Patrick J. Kennedy, the former representative from Rhode Island, who donated $35,800 to an Obama re-election fund last fall while seeking administration support for a nonprofit venture, said contributions were simply a part of “how this business works.”
“If you want to call it ‘quid pro quo,’ fine,” he said. “At the end of the day, I want to make sure I do my part.”…
This shouldn’t come as a surprise unless you actually believed that Obama was different.
3. War against Women
In all my years growing up in the good old Soviet Union, I never met a non-working woman. Let me put it another way: because all citizens were required to work and the government had officially abolished the differences between sexes in the workplace, one hundred percent of women were doing their part in creating paradise. The result was general misery, as usually is the case in going against human nature….
…The risible "War on Women" is not about free contraception. It is about taking away the ability to decide what to do with your life and forcing women into "one-size-fits-all" shackles. I have lived that reality, and it's not pretty.
So I'll take Ann Romney, who "never worked a day in her life," over the overpaid professional loudmouth who led the charge against her. I'll even vote for Mitt if Ann promises to keep him in line.
I think the “forcing women into “one-size-fits-all” is the important insight in this. Banning contraception does that as does discounting women who chose to stay home with their children.
4. Global Warming and its Own Contradictions
The typical doomsday cult believes that an apocalyptic disaster is imminent. When the disaster fails to arrive, the cult faces a psychological disaster from which it may or may not recover by announcing a new and later date for doom to arrive…
…An iron triangle, in political usage, describes a strong lobbying interest with three mutually supporting components. The iron triangle of interests that promotes government support for global warming consists of big science, environmental organizations, and alternative energy industries.
The advocates of global warming are beginning to have the classic doomsday cult problem. The Earth hasn't been warming for 16 years, and that's starting to get very embarrassing. The first adjustment to the dogma was to stop talking about global warming and start talking about climate change. The latest version of the party line is that we are going to have more extreme weather. The reality is that the weather is not any more variable or extreme than in the past. But with suitable fishing in the data, it is easy to make a case that this or that weather phenomenon has become more extreme.

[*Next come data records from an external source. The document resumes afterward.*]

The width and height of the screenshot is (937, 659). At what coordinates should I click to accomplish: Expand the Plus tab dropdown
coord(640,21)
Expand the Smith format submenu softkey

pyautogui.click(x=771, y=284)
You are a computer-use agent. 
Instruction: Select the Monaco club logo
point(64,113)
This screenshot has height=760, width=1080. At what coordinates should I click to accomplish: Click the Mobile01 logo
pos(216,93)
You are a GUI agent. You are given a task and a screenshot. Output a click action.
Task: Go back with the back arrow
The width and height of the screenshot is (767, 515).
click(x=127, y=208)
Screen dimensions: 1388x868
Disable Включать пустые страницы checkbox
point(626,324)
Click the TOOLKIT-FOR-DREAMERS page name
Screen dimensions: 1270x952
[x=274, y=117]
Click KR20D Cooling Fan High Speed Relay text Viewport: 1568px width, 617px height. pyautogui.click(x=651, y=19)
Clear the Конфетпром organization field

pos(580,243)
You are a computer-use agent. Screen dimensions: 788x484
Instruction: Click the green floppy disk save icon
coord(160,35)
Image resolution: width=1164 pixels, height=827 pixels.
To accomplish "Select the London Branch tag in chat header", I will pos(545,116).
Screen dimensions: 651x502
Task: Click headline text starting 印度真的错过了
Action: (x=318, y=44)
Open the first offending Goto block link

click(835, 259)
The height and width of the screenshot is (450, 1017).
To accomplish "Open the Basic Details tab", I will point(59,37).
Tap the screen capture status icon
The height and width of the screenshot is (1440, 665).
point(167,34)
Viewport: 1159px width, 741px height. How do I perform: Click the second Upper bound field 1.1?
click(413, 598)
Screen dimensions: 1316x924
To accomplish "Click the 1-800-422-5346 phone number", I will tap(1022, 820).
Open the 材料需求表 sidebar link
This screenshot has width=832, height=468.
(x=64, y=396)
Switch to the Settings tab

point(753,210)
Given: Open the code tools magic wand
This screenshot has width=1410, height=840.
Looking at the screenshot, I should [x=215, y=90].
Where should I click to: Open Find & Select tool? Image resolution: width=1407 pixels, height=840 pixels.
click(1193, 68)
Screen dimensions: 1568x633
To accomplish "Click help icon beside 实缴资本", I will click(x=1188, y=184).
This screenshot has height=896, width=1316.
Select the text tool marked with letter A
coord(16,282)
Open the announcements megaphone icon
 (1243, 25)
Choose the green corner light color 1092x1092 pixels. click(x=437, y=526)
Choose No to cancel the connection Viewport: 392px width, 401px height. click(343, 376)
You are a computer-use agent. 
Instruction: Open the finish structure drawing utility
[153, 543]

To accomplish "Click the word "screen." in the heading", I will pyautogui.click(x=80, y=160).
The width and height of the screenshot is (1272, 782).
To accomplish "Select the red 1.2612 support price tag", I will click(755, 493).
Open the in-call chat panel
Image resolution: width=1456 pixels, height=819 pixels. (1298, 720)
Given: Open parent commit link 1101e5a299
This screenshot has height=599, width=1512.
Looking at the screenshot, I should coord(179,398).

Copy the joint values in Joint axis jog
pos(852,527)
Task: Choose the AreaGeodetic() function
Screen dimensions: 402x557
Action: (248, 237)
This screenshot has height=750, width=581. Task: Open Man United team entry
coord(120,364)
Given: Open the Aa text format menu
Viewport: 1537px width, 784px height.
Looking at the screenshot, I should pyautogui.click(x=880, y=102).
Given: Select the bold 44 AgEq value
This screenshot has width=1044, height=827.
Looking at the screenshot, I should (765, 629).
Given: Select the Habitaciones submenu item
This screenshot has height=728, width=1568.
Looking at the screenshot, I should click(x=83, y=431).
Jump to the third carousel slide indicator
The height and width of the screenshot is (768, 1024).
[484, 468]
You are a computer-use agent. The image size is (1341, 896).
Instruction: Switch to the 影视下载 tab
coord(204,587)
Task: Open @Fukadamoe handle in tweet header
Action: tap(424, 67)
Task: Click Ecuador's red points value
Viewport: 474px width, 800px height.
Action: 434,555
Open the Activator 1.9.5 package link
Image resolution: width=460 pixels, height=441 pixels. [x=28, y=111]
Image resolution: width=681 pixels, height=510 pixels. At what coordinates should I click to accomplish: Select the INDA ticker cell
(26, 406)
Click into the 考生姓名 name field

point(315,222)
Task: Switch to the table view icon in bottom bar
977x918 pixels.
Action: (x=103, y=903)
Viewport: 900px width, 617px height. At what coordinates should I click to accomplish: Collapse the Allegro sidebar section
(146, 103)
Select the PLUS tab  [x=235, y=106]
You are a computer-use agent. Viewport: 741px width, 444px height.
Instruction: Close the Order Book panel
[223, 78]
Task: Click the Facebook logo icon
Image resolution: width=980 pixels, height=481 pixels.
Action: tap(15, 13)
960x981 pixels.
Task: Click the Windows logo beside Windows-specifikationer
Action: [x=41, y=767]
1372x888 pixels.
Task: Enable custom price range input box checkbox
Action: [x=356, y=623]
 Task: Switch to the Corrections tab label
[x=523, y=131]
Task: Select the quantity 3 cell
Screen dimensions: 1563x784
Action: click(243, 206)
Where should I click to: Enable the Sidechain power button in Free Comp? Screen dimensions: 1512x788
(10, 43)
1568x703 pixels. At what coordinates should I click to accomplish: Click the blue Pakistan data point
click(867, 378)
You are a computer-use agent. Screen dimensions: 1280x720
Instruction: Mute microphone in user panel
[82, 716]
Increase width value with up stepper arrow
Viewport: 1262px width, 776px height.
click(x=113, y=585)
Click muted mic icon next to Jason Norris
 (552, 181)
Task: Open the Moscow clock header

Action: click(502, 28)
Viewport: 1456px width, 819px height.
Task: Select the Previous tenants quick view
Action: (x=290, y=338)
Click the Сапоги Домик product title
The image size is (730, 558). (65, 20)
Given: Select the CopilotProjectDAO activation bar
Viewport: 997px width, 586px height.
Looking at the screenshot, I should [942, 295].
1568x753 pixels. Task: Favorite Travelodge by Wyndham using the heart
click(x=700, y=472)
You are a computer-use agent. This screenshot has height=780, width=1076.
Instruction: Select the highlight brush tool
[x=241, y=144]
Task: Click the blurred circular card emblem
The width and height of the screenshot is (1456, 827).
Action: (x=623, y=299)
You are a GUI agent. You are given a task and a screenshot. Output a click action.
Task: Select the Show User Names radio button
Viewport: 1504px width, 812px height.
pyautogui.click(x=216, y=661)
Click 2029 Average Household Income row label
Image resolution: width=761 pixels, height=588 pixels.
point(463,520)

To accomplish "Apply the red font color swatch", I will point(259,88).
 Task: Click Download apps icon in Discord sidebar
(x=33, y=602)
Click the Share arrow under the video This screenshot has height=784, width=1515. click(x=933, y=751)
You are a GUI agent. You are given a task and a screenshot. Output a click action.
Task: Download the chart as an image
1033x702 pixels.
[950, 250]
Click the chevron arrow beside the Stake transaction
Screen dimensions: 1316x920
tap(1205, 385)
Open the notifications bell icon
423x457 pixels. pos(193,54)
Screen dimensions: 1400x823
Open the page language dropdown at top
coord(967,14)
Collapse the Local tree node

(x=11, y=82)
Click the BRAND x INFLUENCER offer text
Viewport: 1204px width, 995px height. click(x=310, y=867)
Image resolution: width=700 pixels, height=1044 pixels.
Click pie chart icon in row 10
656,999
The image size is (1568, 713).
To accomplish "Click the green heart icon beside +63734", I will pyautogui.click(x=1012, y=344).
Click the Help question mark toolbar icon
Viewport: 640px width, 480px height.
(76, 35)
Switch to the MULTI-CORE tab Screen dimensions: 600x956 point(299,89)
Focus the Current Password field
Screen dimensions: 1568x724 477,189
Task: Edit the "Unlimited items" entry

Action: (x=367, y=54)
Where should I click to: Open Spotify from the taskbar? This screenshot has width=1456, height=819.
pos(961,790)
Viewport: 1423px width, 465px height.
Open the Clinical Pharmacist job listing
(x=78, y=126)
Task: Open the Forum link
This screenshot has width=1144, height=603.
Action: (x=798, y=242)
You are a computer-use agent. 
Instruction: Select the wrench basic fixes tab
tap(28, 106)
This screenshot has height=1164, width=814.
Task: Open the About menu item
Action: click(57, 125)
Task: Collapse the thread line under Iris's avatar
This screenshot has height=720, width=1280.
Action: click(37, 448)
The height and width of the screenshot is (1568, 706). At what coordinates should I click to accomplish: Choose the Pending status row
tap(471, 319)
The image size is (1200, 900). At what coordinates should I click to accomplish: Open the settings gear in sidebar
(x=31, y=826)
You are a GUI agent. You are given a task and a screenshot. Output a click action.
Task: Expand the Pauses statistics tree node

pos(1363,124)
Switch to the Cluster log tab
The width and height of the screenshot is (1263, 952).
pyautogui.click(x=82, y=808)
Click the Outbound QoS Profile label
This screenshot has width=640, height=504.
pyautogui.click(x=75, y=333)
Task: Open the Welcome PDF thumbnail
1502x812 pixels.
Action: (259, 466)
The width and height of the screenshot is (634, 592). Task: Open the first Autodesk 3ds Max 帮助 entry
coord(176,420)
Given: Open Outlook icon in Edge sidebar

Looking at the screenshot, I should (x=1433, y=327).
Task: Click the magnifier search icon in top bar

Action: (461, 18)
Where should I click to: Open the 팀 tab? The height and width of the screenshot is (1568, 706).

The scientist Richard Lindzen has pointed out that the extreme weather theme is inconsistent with the global warmers' own theories. The global warmers have long claimed that the poles will warm faster than the tropics. One of their key scary claims is that vast amounts of ice at the poles will melt and raise sea level. So, according to warmer theory, the temperature difference between the poles and the equator will lessen. But it is that very temperature difference that drives weather, particularly extreme weather, when cold fronts from the poles collide with warm fronts emerging from the tropics. So the warmers' claims are fundamentally contradictory. How can weather become more extreme when the driver of extreme weather, the pole-to-equator temperature difference, is supposed to weaken?...
Don’t bother telling this to the believers because they don’t really understand science. They simply accept the consensus. Evidently they don’t understand what consensus is either.